#### Screenshot grounding data:

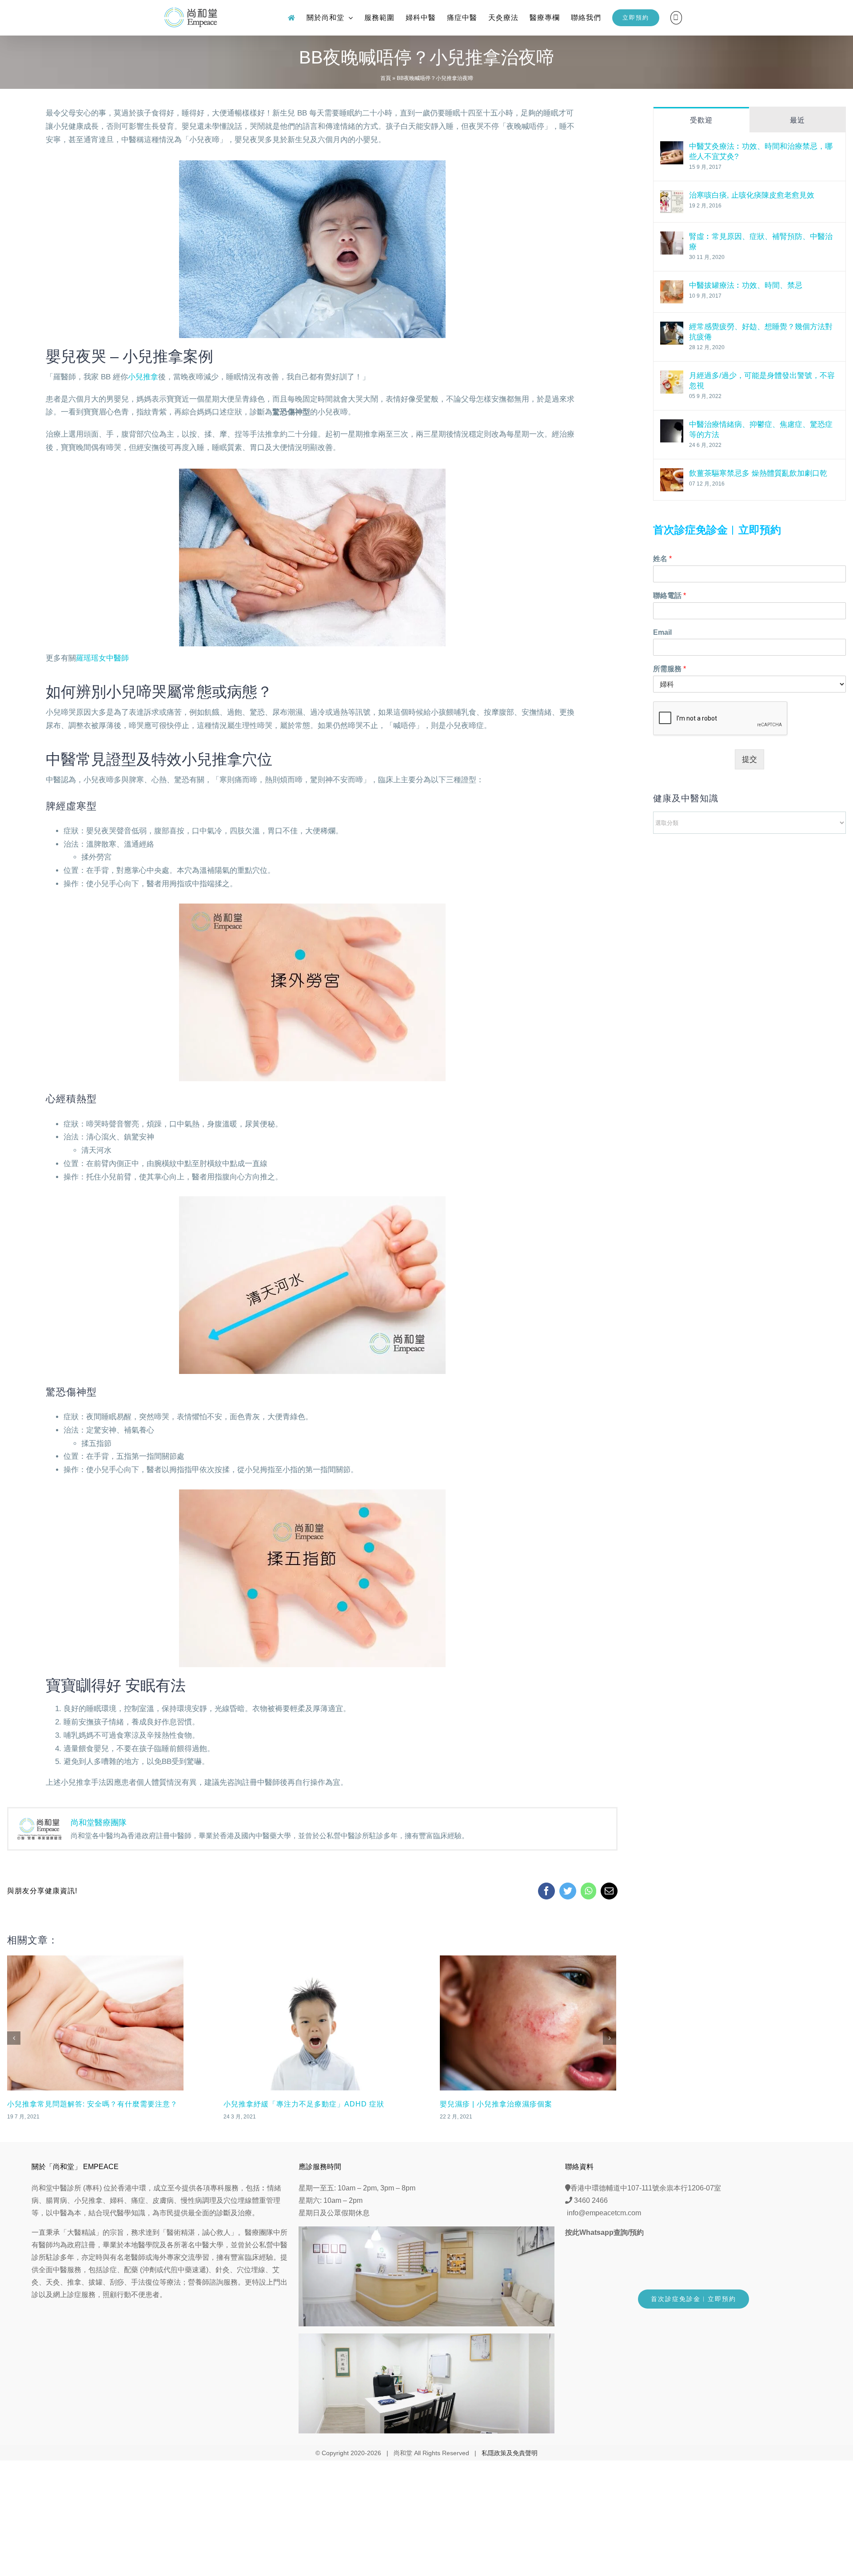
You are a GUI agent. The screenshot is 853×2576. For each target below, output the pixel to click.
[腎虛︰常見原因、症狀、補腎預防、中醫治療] (671, 238)
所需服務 (669, 669)
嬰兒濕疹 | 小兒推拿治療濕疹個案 (279, 2104)
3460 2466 (591, 2200)
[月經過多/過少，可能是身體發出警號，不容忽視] (671, 377)
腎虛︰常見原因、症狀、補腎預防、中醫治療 (761, 241)
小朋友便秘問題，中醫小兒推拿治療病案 (508, 2104)
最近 (797, 120)
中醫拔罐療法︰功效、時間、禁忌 (745, 285)
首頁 (385, 78)
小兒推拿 (143, 377)
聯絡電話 (669, 595)
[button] (676, 18)
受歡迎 (701, 120)
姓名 (662, 558)
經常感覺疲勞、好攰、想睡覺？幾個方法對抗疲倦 (761, 331)
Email (662, 632)
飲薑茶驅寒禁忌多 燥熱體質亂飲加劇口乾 (758, 473)
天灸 (53, 2282)
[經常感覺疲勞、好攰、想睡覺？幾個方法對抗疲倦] (671, 328)
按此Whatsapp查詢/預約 (604, 2232)
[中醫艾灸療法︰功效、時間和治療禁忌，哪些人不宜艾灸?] (671, 147)
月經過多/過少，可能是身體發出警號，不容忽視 (762, 380)
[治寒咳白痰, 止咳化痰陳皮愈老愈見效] (671, 196)
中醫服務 (67, 2269)
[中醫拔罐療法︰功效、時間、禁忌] (671, 287)
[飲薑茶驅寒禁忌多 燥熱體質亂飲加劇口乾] (671, 474)
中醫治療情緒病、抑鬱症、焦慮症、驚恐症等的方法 (761, 429)
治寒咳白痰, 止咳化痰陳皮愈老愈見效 (751, 195)
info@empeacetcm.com (604, 2213)
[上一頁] (13, 2038)
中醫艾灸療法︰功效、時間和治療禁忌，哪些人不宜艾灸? (761, 151)
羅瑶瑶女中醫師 (102, 658)
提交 (749, 759)
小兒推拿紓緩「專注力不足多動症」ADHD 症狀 (87, 2104)
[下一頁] (609, 2038)
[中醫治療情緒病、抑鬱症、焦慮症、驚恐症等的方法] (671, 426)
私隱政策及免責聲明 (510, 2453)
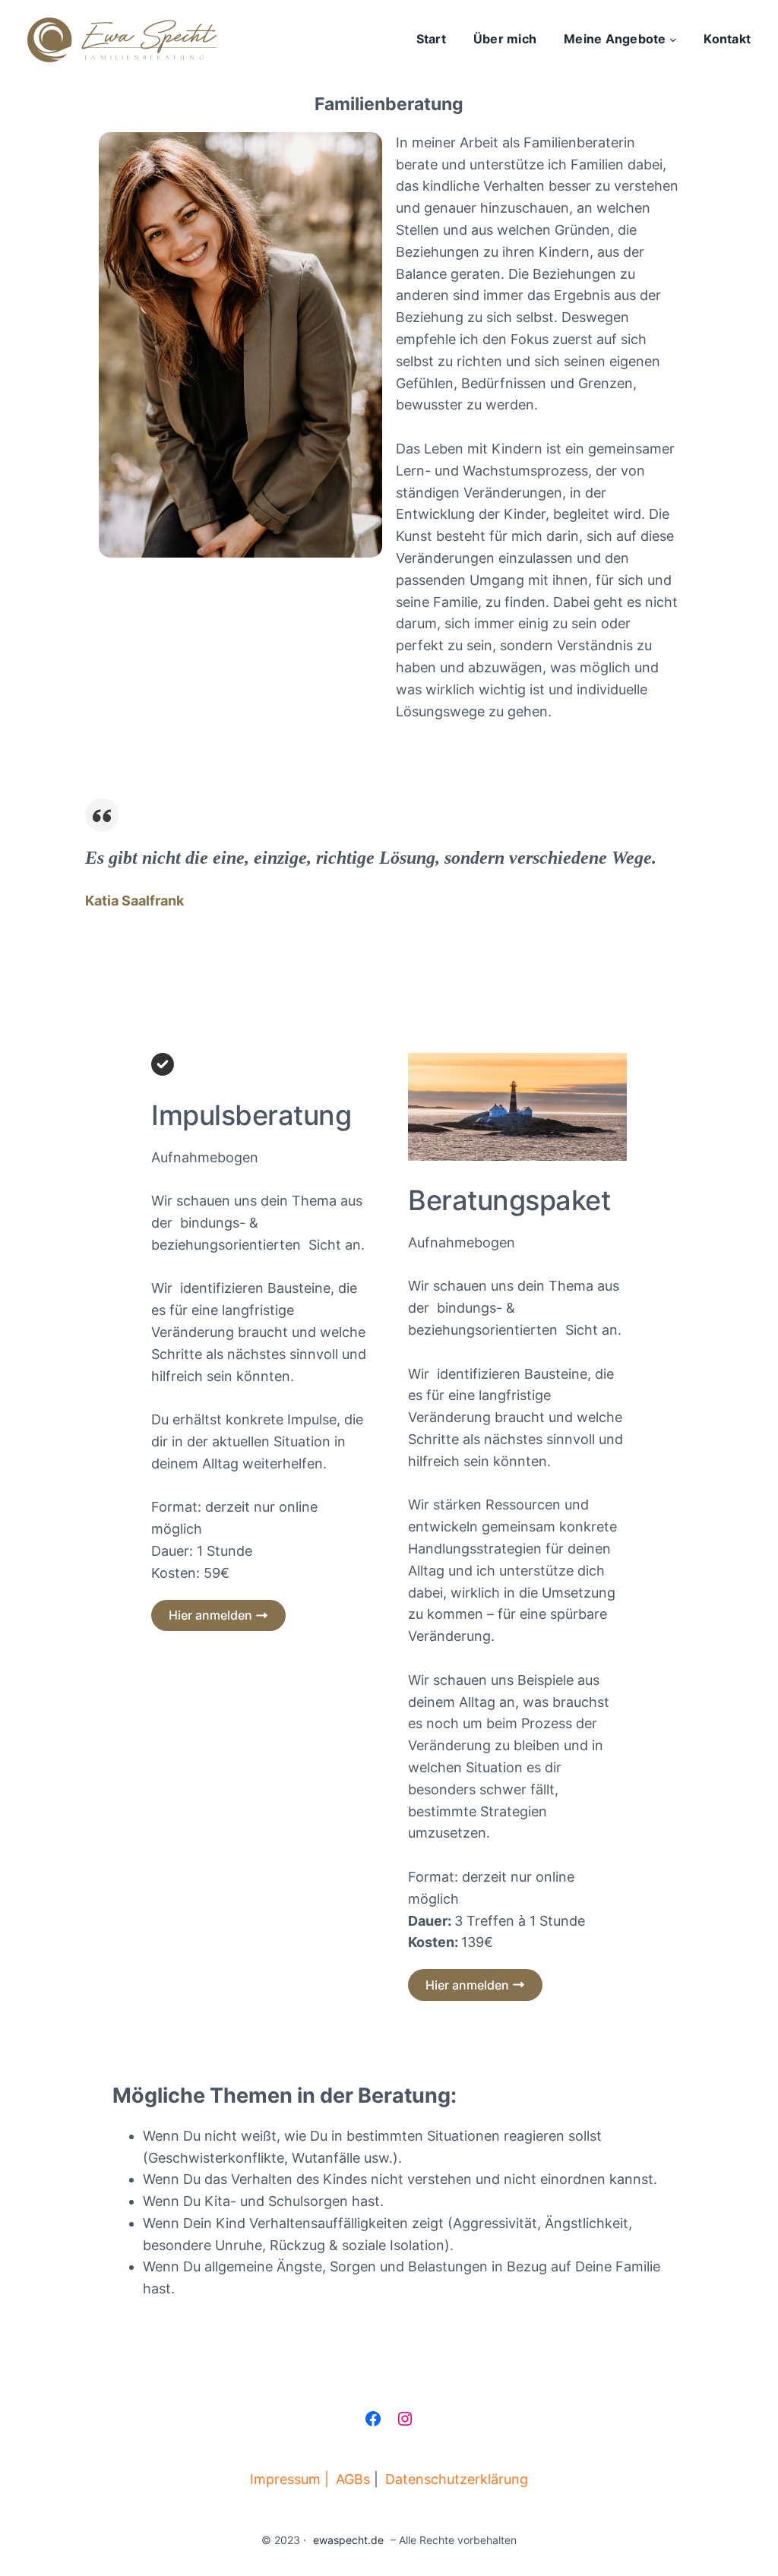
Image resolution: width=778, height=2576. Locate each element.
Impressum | (289, 2479)
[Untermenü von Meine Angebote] (673, 39)
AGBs (353, 2479)
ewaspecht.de (348, 2539)
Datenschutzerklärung (456, 2479)
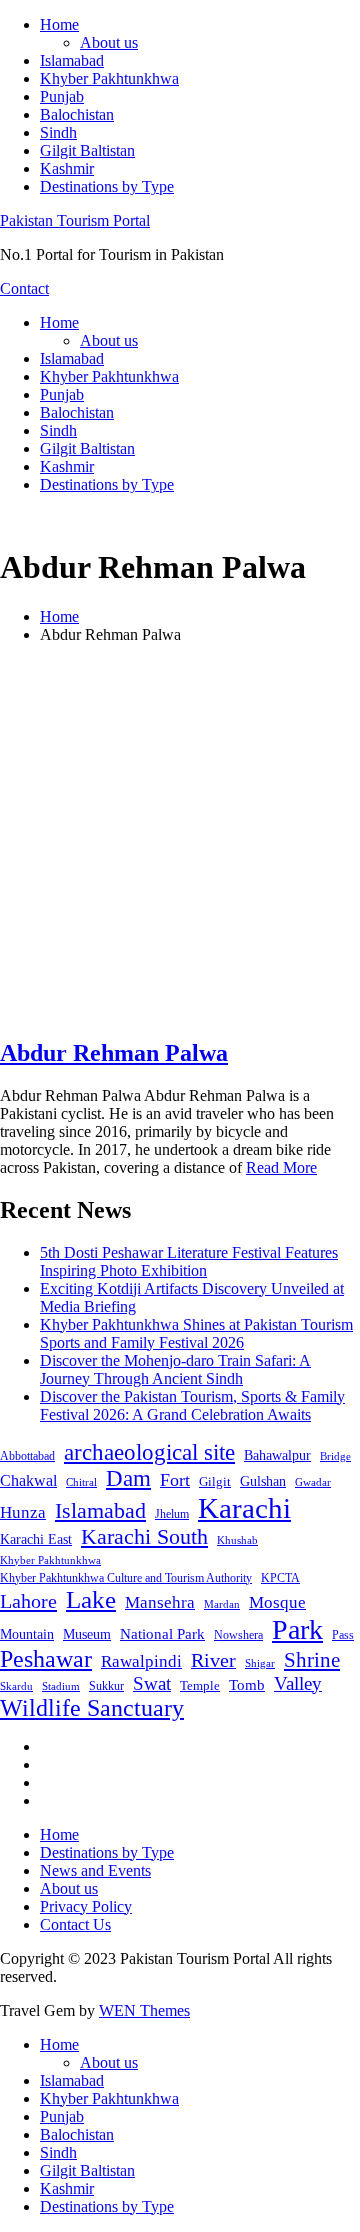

#### What you should do:
Give back exactly the lines from the one containing "Image resolution: width=778, height=2576." through the last line above, both included, and none of the pictures.

#### The completed task:
Image resolution: width=778, height=2576. Locate each element.
Impressum | (289, 2479)
[Untermenü von Meine Angebote] (673, 39)
AGBs (353, 2479)
ewaspecht.de (348, 2539)
Datenschutzerklärung (456, 2479)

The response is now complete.